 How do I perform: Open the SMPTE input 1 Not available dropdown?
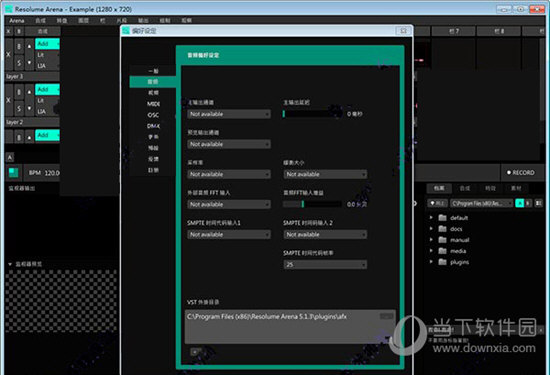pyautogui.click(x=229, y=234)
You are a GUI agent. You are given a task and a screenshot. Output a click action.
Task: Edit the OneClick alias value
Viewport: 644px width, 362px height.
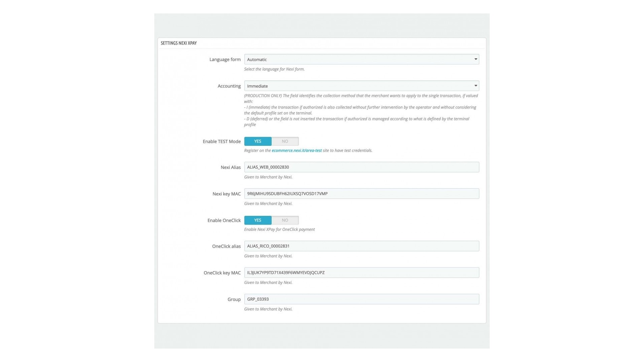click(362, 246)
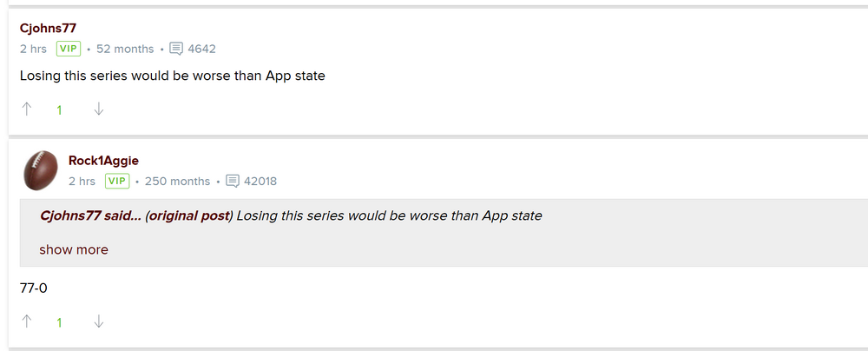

******************************

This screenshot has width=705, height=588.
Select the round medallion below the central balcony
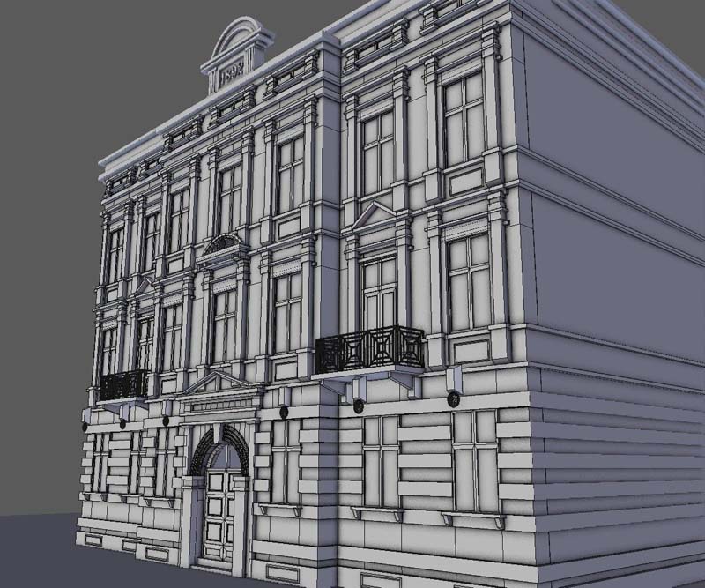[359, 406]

******************************

Required work → Where does the word "screenshot" appear in the listing? List each line that holds it.

Exercise result →
You are a GUI agent. You are given a task and a screenshot. Output a click action.
This screenshot has width=705, height=588.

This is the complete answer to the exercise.